The unique pressures of young and middle adulthood—financial and career ambitions, building a family, caring for older relatives—can contribute to mental health and substance use issues. It is important to remember that these issues affect not only the individual but also loved ones living in the same home such as partners and children.
In cases of mental health and substance use, social workers can use psychoeducation with family members to provide information about a mental health issue and treatment. When using this intervention, social workers must adapt it to the specific family members, accommodating their cognitive level and age.
For this Discussion, you analyze a case in which a returning soldier, who is also a husband and father, experiences mental health symptoms resulting from combat.
Respond to two colleagues by critiquing their strategies for applying psychoeducation and providing suggestions for how to approach the situation differently. Additionally, share at least one community resource in your area that could help Marcus and his family.
Use the Learning Resources to support your posts. Make sure to provide APA citations and a reference list.
Discussion 1 Colleagues1: Kenchelle Wells
In what ways has trauma impacted Marcus’s daily functioning? Trauma can occur to anyone and at any time and this is especially true for military families (Herzog et al,2020). Marcus’s trauma comes from him being deployed multiple times in battle zones overseas. His daily functioning has been tremendously impacted because of the deployments. He is having issues adjusting to daily life since returning home. Marcus is having a hard time connecting with his wife and son the way he would like to. He loves his wife but doesn’t know how to connect with her anymore and he also is having a hard time being an attentive father. Marcus is also having a hard time staying motivated in life. He wants to find employment and continue his education, but he just can’t find it within himself to do those things that he has a desire to do. Marcus’s trauma also has him staring off into space at times, as well as difficulty sleeping because of nightmares. He has lost weight and feels as though as he has a short fuse and could go off at a moment’s notice.
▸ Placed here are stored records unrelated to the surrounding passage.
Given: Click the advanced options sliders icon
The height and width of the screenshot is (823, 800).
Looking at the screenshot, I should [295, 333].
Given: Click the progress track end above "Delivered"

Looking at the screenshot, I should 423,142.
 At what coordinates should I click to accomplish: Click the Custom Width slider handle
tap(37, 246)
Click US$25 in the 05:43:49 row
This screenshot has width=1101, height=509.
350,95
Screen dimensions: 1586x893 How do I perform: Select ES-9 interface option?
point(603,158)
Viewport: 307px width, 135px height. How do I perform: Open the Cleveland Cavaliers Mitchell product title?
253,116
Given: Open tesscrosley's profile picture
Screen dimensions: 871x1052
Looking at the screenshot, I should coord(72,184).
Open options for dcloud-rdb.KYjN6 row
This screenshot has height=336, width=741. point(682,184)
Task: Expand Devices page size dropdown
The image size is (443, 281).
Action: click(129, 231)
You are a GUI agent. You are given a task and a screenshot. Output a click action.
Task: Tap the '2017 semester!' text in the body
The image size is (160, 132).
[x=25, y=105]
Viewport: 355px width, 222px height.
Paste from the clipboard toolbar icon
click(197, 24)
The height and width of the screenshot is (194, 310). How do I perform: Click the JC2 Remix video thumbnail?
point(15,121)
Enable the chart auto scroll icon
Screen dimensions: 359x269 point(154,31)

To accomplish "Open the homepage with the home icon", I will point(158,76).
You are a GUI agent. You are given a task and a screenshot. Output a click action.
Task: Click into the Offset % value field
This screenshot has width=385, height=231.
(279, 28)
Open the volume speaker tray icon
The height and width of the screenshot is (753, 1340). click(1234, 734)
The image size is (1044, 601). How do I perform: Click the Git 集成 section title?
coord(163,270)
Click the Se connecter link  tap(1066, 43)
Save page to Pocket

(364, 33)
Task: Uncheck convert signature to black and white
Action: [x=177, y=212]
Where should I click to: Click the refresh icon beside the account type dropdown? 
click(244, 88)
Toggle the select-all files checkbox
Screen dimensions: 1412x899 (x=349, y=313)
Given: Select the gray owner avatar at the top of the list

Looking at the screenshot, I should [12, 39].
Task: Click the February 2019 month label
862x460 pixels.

Describe how you as the social worker would integrate elements of psychoeducation with Marcus and his family.
As the social worker to Marcus and his family the elements of psychoeducation that I would integrate would be trauma-informed care. Trauma-informed care also known as TIC, “can be conceptualized as the contextual framework in which trauma impacted individuals are treated” (Herzog et al, 2020). The goal of working with Marcus and his family is to get them both to understand how the other is feeling and how to work together to help the other. In order to do this, each person must identify that there is trauma in their lives. Once this has been accepted by everyone than I can move on to helping them with what they are going through. Educating Marcus and his family on what he is going through and how it affects him as well as them is key to their treatment.
How would you adapt psychoeducation for the cognitive level of the family member?
I would use psychoeducation to make sure that the family is informed on what can happen when a person goes through the type of trauma, like Marcus has been through. Making sure that his wife is informed on how to deal with trauma will help her when she sees Marcus losing focus or feeling unmotivated. If she knows what to look for then she will be able to help him on his treatment journey. She may also need counseling as well. I would suggest both individual and group therapy. That way she can hear from individuals who are going through the same thing that she is.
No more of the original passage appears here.